Amid another round of crisis diplomacy on Iran’s nuclear program, Russia and China appear to hold ever more potent cards. Energy-rich Iran has turned to them for financial and political help. U.S. and EU negotiators, meanwhile, need Russian and Chinese support on the UN Security Council to levy tougher international sanctions—or at least a promise not to veto them. The stakes continue to move higher. In March, Iran applied for full membership to the Shanghai Cooperation Organization, an intergovernmental security organization headed by Russia and China. Pyotr Goncharov, a political commentator for the Russian news agency Novosti, writes that Iran has more than enough economic cause to gain entry. The real issue, he says, is whether China and Russia are willing to look past (Middle East Times) the nuclear question.
In many ways, they already have. China is Iran’s second-largest importer of crude oil, accounting for 335,000 barrels a day in 2006, according to the U.S. Energy Information Administration. Beijing recently inked a $2 billion deal to develop the Yadavaran oilfield in southern Iran, and is considering investing in Iran’s natural gas sector. Overall trade volume has spiked in the last decade, up from $1.2 billion in 1998 to what an Iranian official said was $20 billion (Press TV). Moscow, for its part, maintains close military ties with Tehran (AP) and sells the country nuclear fuel (Reuters). A visit by Russian President Vladimir Putin to Iran in October 2007, capped by a rare welcome from Iran’s supreme leader, was seen as a blow to U.S.-backed efforts to isolate Tehran (CSMonitor).
Talks this week in Shanghai involving Russia, China, the United States, and EU powers yielded no clear end to the impasse (AP). China and Russia favor enticements that would reward Iran for abandoning its enrichment activities; the United States and Western allies, which suspect Iran is developing a nuclear weapons capability, prefer a sanctions-based approach. The UN Security Council approved a third round of sanctions in March, increasing the monitoring of Iranian financial institutions, extending travel bans, and freezing assets. But critics who considered the measure too soft aren’t holding out hope for tougher moves in China this week. Secretary of State Condoleezza Rice has already said she doesn’t expect major changes.

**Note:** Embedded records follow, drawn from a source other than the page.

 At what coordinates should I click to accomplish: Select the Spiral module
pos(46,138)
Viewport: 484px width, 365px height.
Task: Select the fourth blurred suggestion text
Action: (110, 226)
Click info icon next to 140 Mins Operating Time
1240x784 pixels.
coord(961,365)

Nonetheless, there are signs Moscow and Beijing are softening to U.S. pressure. President Bush, who met with Putin on April 6 in Sochi, praised the Russian leader for his commitment to resolving the Iranian nuclear issue. China has also hinted at cooperation. The Associated Press reports that Beijing supplied the International Atomic Energy Agency with information about Iran’s nuclear program.

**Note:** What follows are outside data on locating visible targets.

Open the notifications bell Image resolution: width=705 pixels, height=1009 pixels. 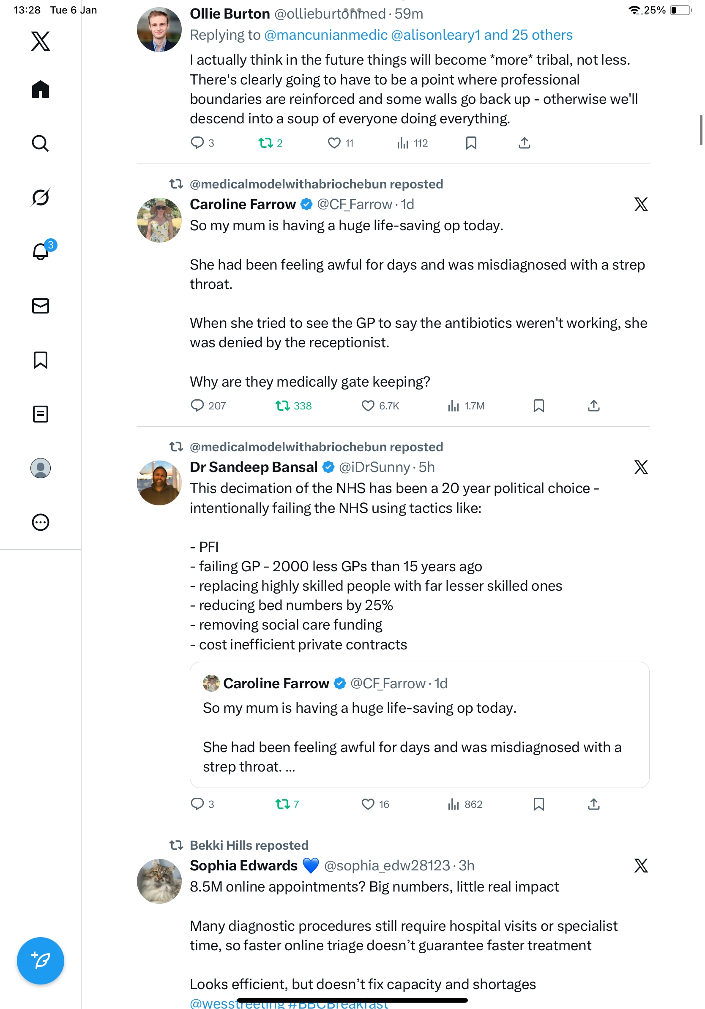coord(40,251)
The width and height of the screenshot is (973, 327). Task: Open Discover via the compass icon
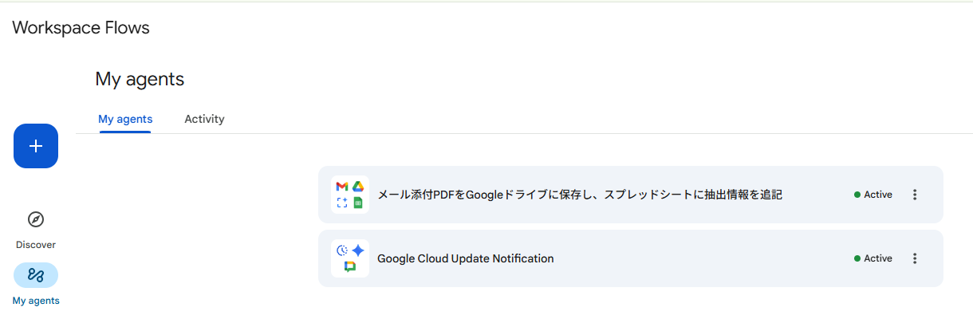[x=36, y=219]
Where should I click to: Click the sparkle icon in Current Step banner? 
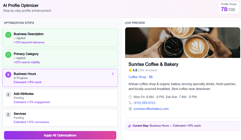click(x=129, y=126)
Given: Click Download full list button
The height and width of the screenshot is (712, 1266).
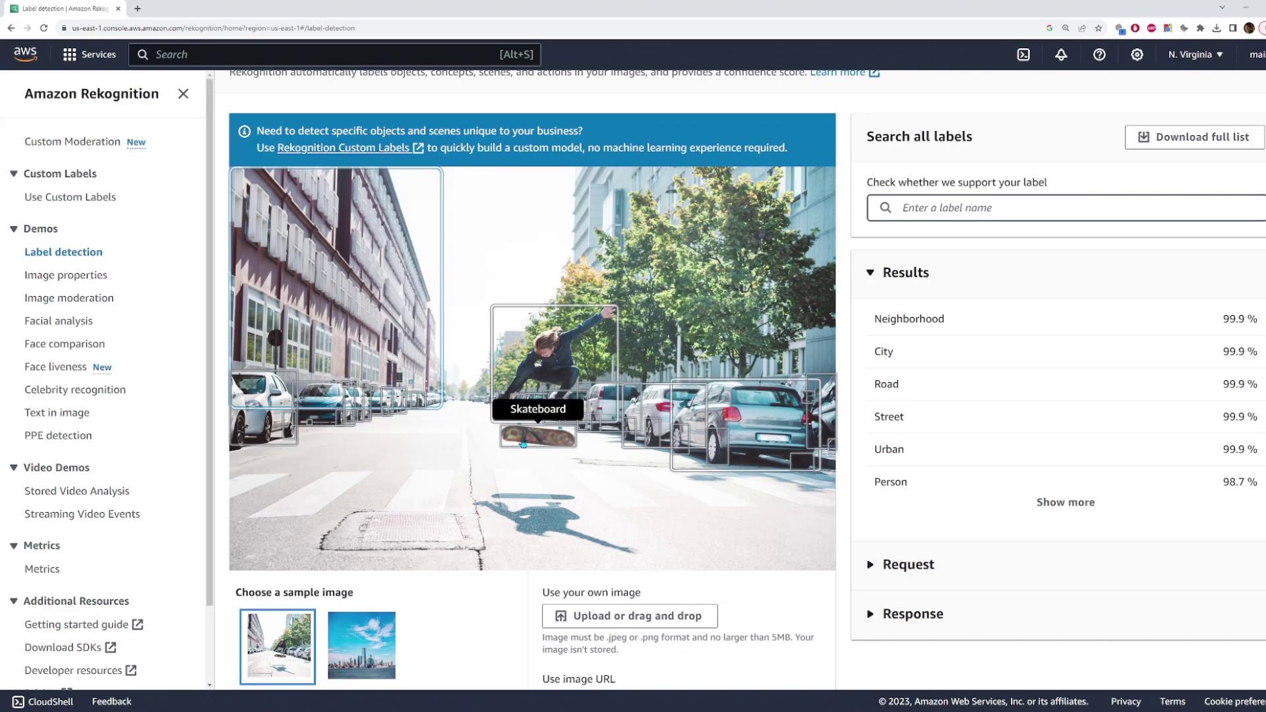Looking at the screenshot, I should point(1194,137).
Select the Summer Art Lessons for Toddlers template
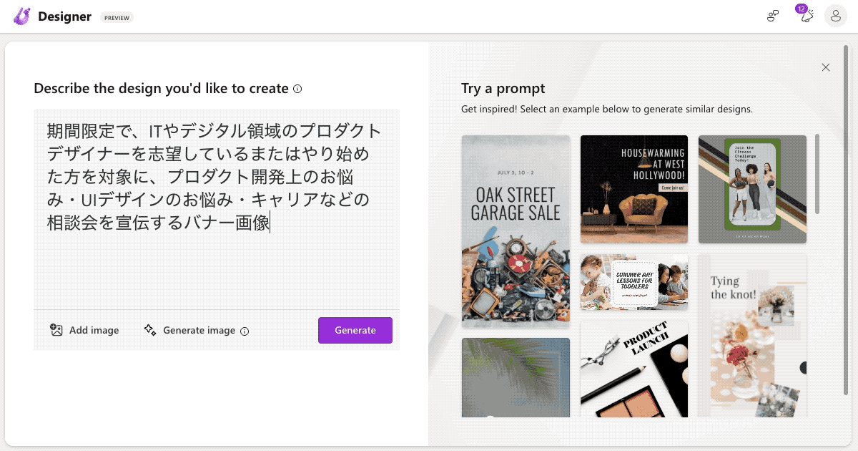The image size is (858, 451). tap(633, 282)
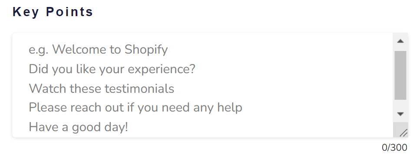420x166 pixels.
Task: Click the word 'Shopify' in the placeholder
Action: (146, 50)
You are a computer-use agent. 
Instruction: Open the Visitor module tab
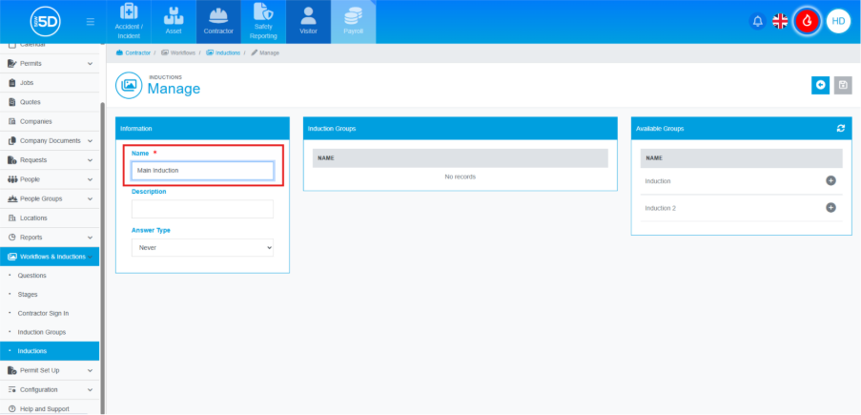click(x=308, y=22)
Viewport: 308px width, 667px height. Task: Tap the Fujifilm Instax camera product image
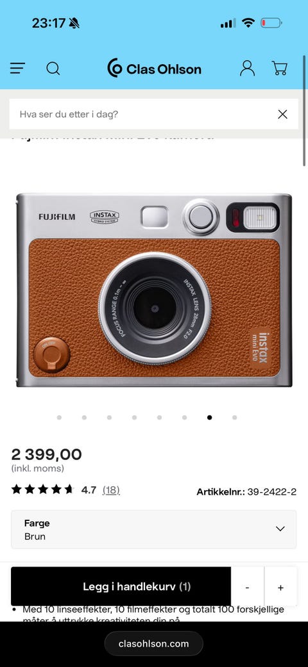point(154,290)
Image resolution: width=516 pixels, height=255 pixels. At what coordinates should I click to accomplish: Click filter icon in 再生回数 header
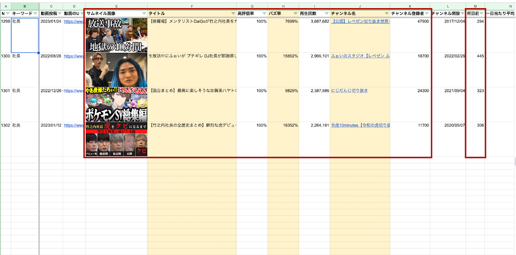[x=327, y=14]
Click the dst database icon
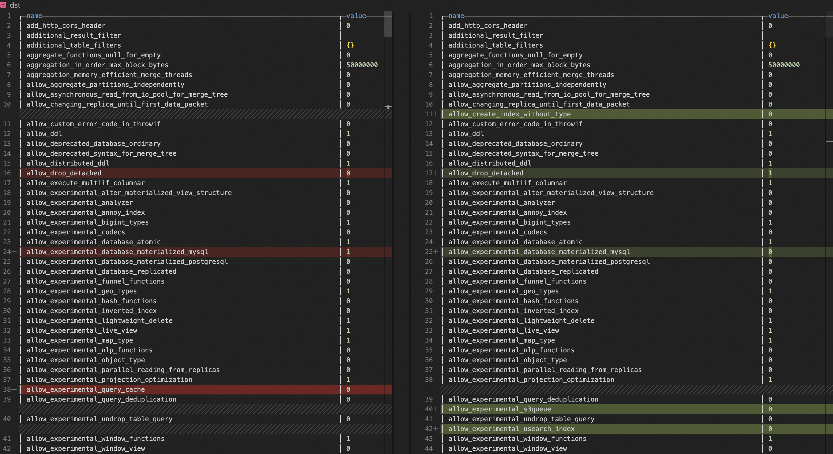Viewport: 833px width, 454px height. 3,5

Amid the stepped-up diplomacy, Iran is hardening its nuclear posture. President Mahmoud Ahmadinejad announced on April 8 that Tehran is installing an additional six thousand centrifuges (Fars) at its Natanz uranium-enrichment facility. Some nuclear experts are skeptical of Iran’s claims (RFE/RL), since past Iranian pronouncements have proven exaggerated. Still, others see reason to tighten the noose. In an editorial, the New York Times writes that while there is consensus Iran is moving closer to the technical know-how to build a bomb, “the big powers can’t come up with a strategy” to put the brakes on.
Beyond the outcome of the Shanghai meetings there is the question of long-term U.S. policy toward Iran. International Herald Tribune columnist John Vinocur argues the Bush administration’s diplomatic blunders have pushed the Iranian problem to the next president. But by 2009 Iran’s ties with regional heavyweights will be further entrenched. An analysis of the blossoming relationship between Iran and China, published by the Asia Pacific electronic journal Japan Focus, argues that U.S.-backed sanctions on Tehran have essentially pushed Iran into Asia’s arms. Kathy Gockel of the Stanley Foundation sees that same trend with Russia.